## Data for processing
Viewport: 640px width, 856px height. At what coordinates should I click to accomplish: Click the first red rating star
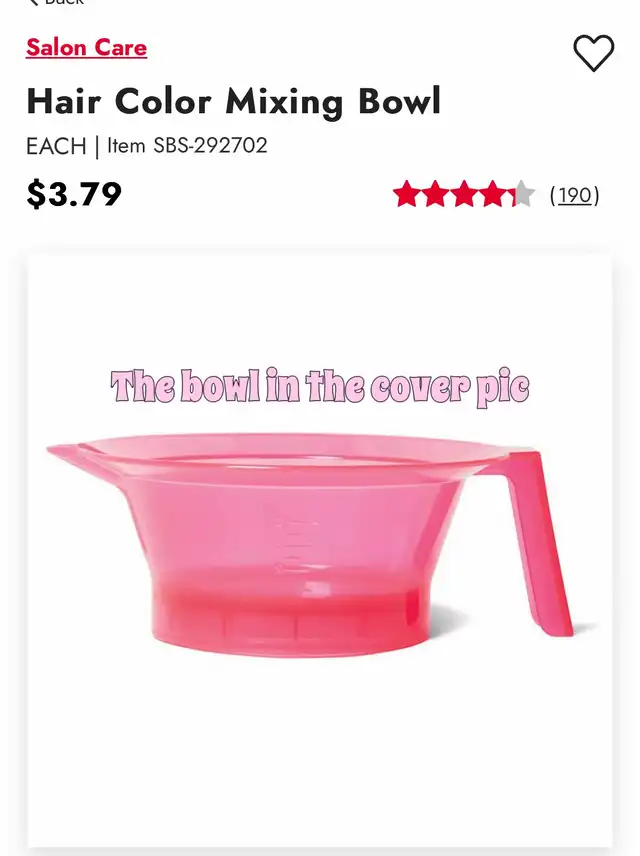[x=407, y=194]
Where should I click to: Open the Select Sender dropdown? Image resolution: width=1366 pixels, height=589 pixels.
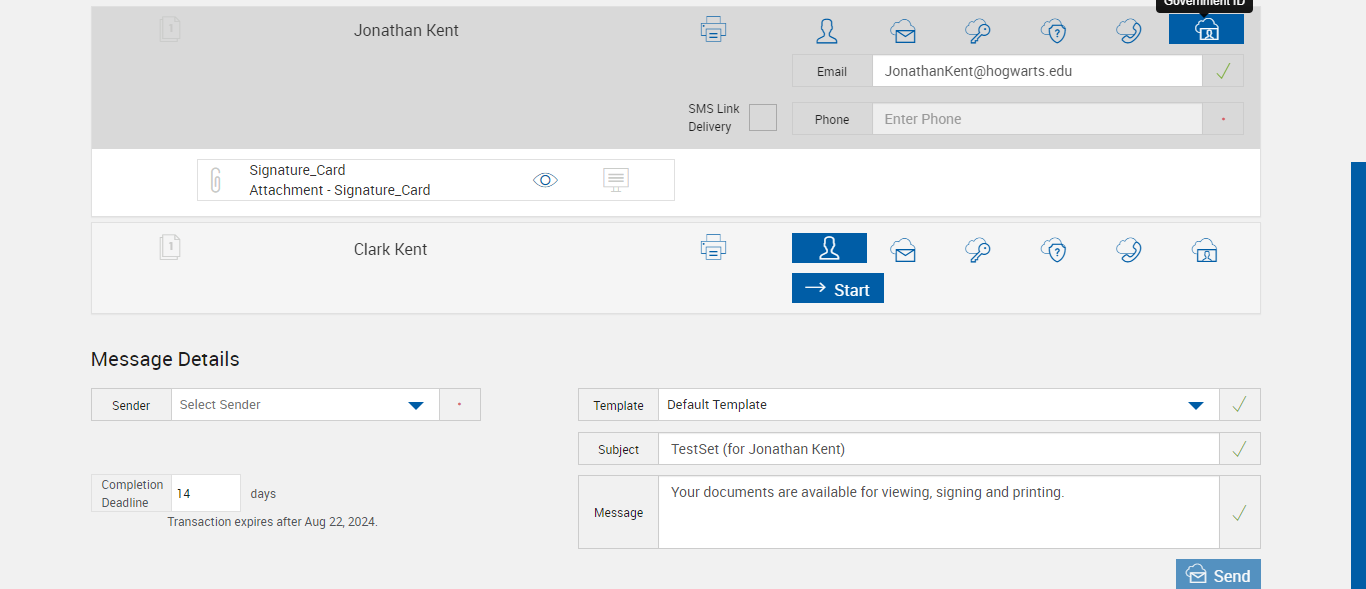tap(305, 405)
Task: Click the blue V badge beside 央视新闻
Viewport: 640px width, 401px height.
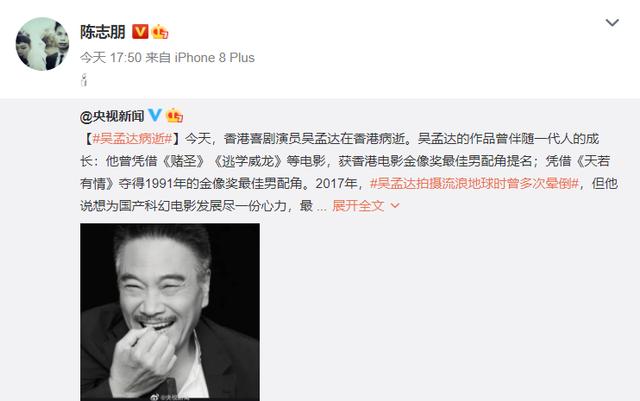Action: click(155, 116)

## Aim of the task
Repeat the whole listing above word for word. Leave out the pictures.

## Response
Viewport: 640px width, 856px height. At what coordinates should I click to accomplish: Click the first red rating star
[x=407, y=194]
Where should I click to: Open the Select Sender dropdown? Image resolution: width=1366 pixels, height=589 pixels.
tap(305, 405)
Task: Click the blue V badge beside 央视新闻
Viewport: 640px width, 401px height.
Action: click(155, 116)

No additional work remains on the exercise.